MR. ALDERMAN W. LAWRENCE

said, that the Amendment had been moved without a hope or thought of success; but simply in order that the hon. and learned Member might make reckless, unscrupulous, and unfounded attacks on the Corporation of the City of London.

MR. LABOUCHERE

said, he could not see anything reckless or unscrupulous in the action of his hon. and learned Friend, who had stated a fact which almost everybody—except Aldermen—admitted—namely, that there was the grossest corruption in the City of London. The hon. Alderman declined to meet him on that point; but the corruption was proved from the fact that it had been necessary in passing Acts against Municipal Corporations to leave out the City of London on the ground that this House could not cope with this Alsatia of corruption. He hoped, however, the Amendment would not be pressed, because, after what had fallen from the Secretary to the Local Government Board, the issue would not be fairly put before the House, and it would be boasted in the City that a victory had been gained against the hon. and learned Member, and that the House had declared there was no corruption in the City.

MR. SPEAKER

ruled that, having regard to the statement of the application of the Act in the 6th clause, the Amendment was inadmissible.

MR. FIRTH

said, that, after the ruling of the Chair, he would withdraw his Amendment.

Amendment, by leave, withdrawn.

Clause agreed to.

Clause 88 (Power to question municipal election).

Amendment proposed, In page 29, lines 25 and 26, to leave out the words "of those grounds," in order to insert the word "ground,"—(Mr. Warton,) —instead thereof.

Question proposed, "That the words 'of those grounds' stand part of the Bill."

Amendment, by leave, withdrawn.

Clause agreed to.

Clause 122 (Obligations and powers in respect of advowsons, &c).

MR. BIGGAR

moved to strike out certain words giving Corporations the right to sell their Church patronage. He thought the next two clauses ought to be struck out.

Amendment proposed, in page 46, line 37, to leave out sub-section (1) of Clause 122.—(Mr. Biggar.)

Question proposed, "That the words proposed to be left out stand part of the Bill."

MR. HIBBERT

said, he also had great doubt whether these clauses ought not to be omitted. But as they were the old law, and were in the Act of 1835, and as there was no certainty that cases did not exist to which they would apply, he thought, as a matter of caution, it was better to retain them.

Question put, and agreed to.

Clause agreed to.

Clause 163 (The recorder).

On the Motion of Mr. HIBBERT, Amendment made in page 65, line 37, by leaving out after "State," to end of paragraph, and inserting "without the resignation and re-appointment of the recorder being necessary."

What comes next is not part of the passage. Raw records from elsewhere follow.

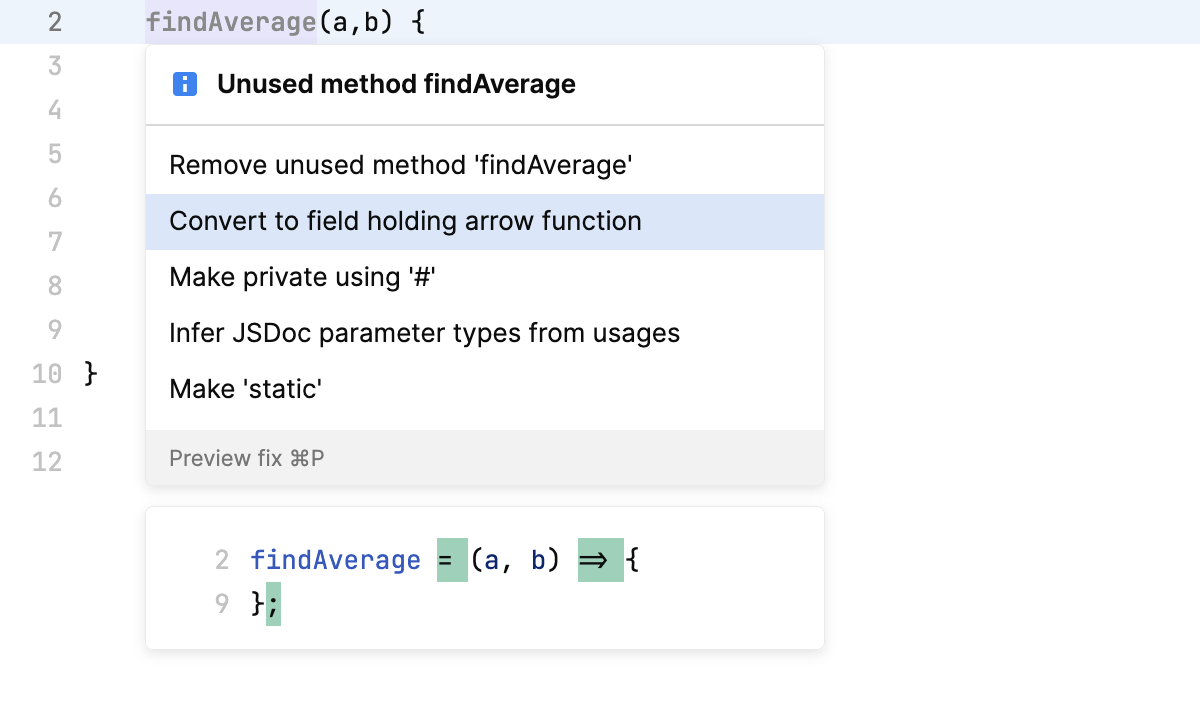Choose 'Convert to field holding arrow function'

click(406, 221)
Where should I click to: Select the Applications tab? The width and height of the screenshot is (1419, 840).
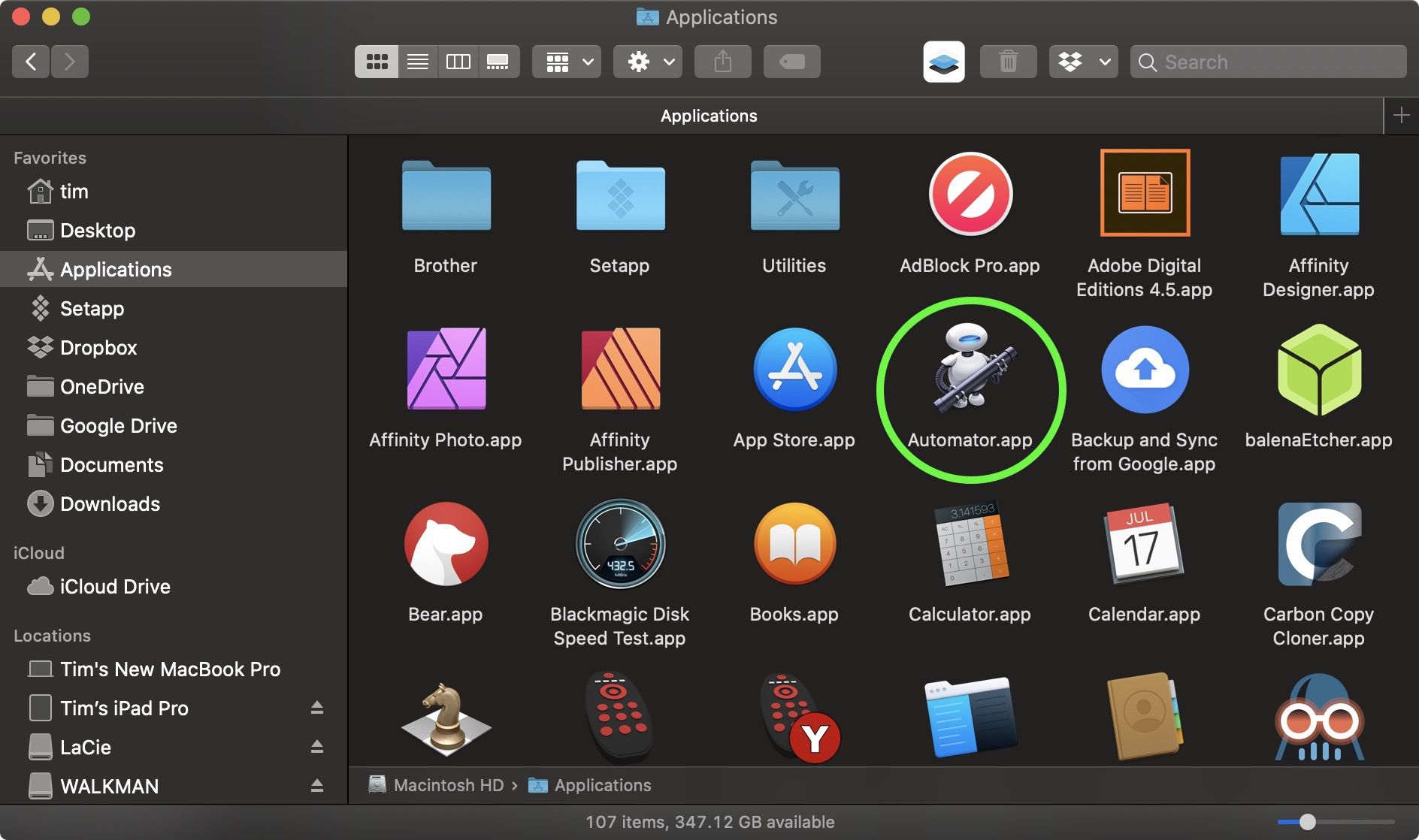pos(708,116)
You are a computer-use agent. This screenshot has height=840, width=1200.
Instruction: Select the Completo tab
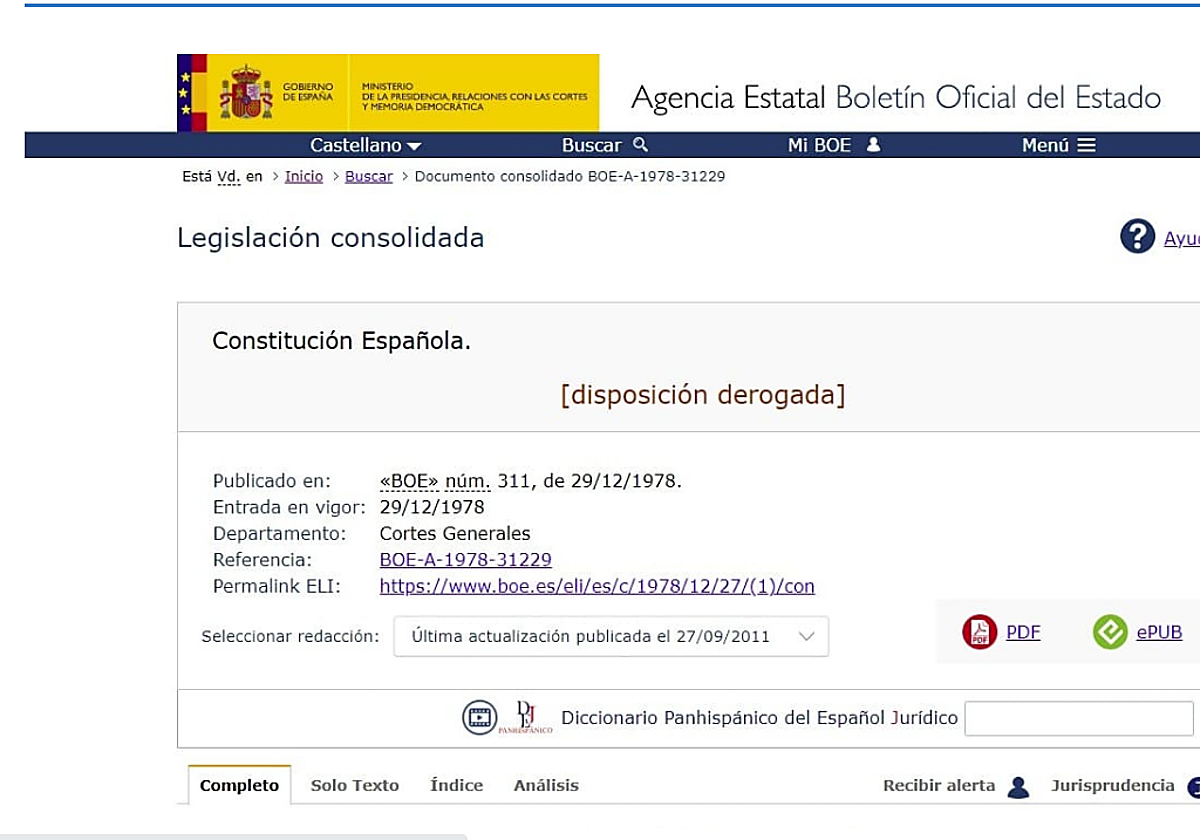(x=239, y=786)
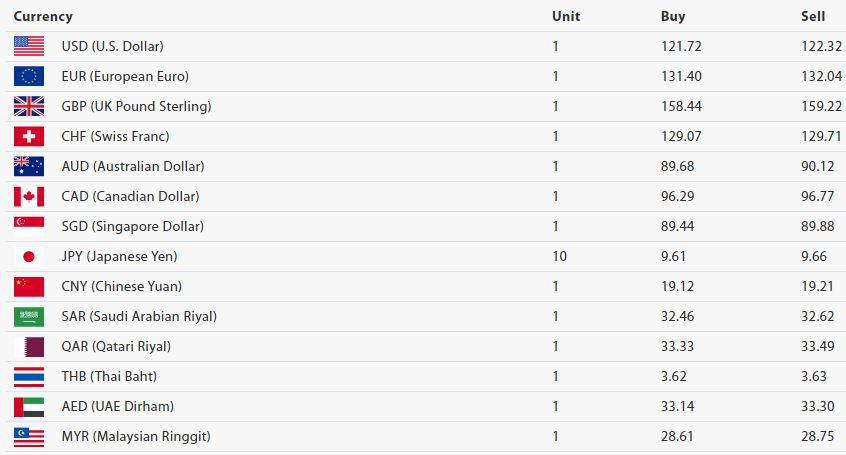The image size is (846, 455).
Task: Click the Swiss flag icon
Action: (29, 137)
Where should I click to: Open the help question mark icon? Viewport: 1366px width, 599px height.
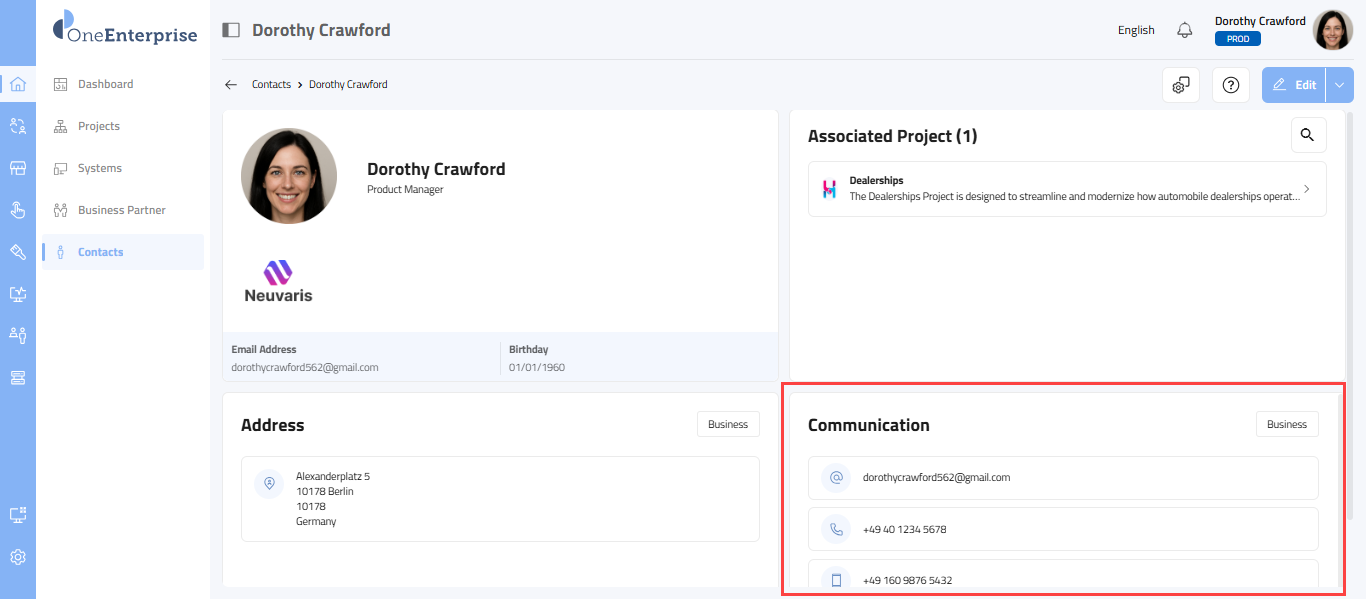pos(1231,85)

Clause, as amended, agreed to.

Clause 168 (Power of recorder to form a second court).

On the Motion of Mr. HIBBERT, Amendment made in page 67, line 18, by leaving out "five," and inserting "three."

Clause, as amended, agreed to.

Clause 220 (Exclusion of certiorari).

Amendment proposed, to leave out Clause 220.—(Mr. Biggar.)

Question, "That Clause 220 stand part of the Bill," put, and agreed to.

Amendment made.

Clause agreed to.

Motion made, and Question proposed, "That the Bill be now read the third time."—(Mr. Hibbert.)

MR. DODDS

said, he must congratulate the hon. Gentleman on having passed into law a measure that had been before Parliament for 10 years; that would consolidate 40 existing Acts, and portions of other Acts, and would be of the greatest possible assistance to everyone connected with Municipal Corporations.

Motion agreed to.

Bill read the third time, and passed.